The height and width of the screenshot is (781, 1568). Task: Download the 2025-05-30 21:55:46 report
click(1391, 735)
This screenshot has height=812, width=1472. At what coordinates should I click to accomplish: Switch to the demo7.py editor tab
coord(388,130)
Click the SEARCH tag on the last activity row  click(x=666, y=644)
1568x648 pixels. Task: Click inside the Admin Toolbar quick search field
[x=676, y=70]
------------------------------------------------------------------------
## WHAT THE EXERCISE ASKS
What's required is that all of the material be returned exactly.

## SOLUTION TO THIS EXERCISE
The height and width of the screenshot is (781, 1568). Task: Download the 2025-05-30 21:55:46 report
click(1391, 735)
This screenshot has height=812, width=1472. At what coordinates should I click to accomplish: Switch to the demo7.py editor tab
coord(388,130)
Click the SEARCH tag on the last activity row  click(x=666, y=644)
1568x648 pixels. Task: Click inside the Admin Toolbar quick search field
[x=676, y=70]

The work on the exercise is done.